Exercise task: Retype, without alteration, everything from the line containing "Given: Select the red color swatch" down to the line containing "Action: tap(374, 32)", both lines included, and omit the pictures from your answer.

Available data:
========

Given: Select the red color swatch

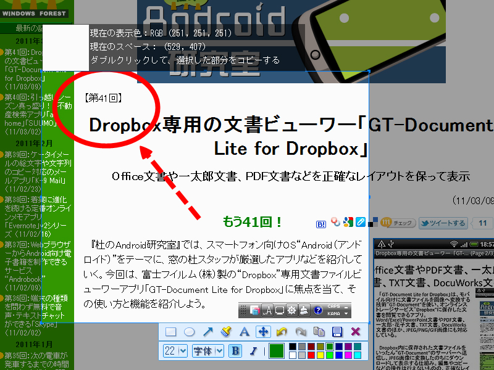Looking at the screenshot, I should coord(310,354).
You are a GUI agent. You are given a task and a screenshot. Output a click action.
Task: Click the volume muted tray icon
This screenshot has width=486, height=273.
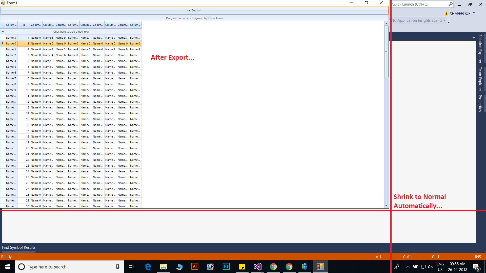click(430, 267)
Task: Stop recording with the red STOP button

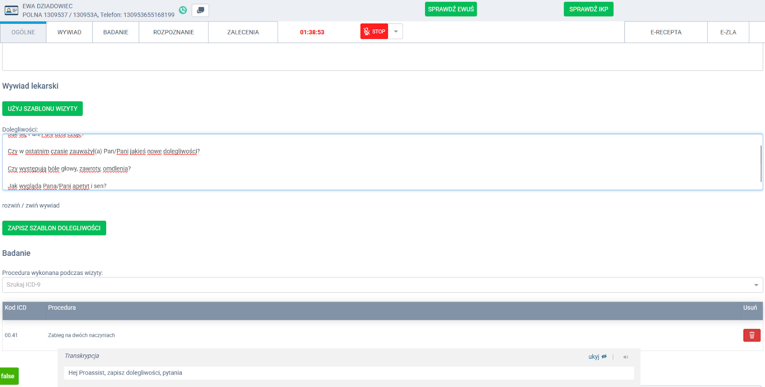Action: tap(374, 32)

========

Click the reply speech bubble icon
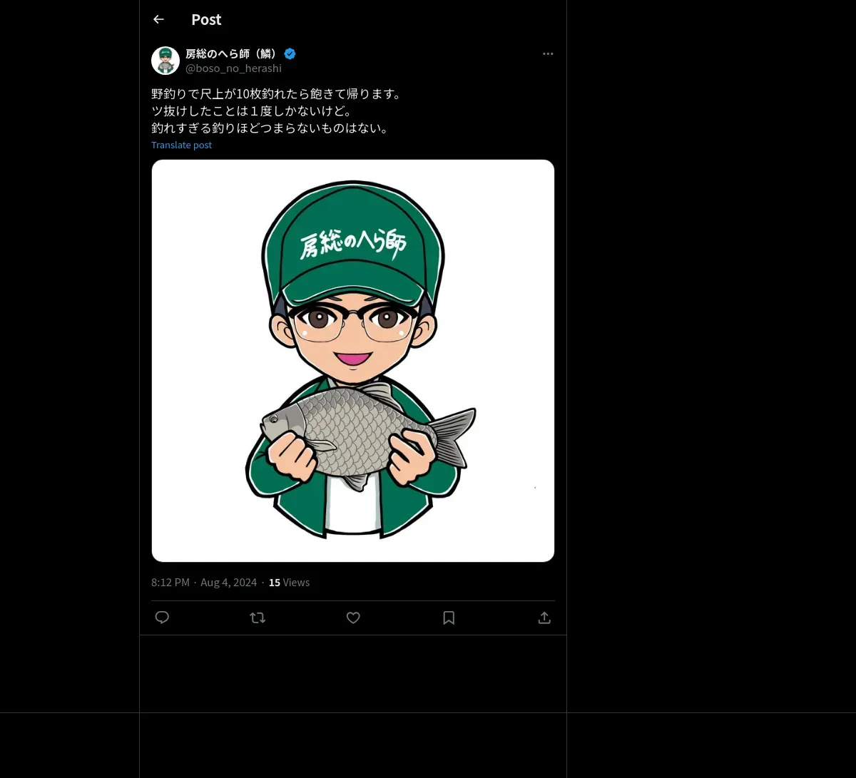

========

Result of this task:
Given: Select the red color swatch

Looking at the screenshot, I should coord(310,354).
You are a GUI agent. You are given a task and a screenshot. Output a click action.
Task: Click the volume muted tray icon
This screenshot has width=486, height=273.
click(430, 267)
Task: Stop recording with the red STOP button

Action: tap(374, 32)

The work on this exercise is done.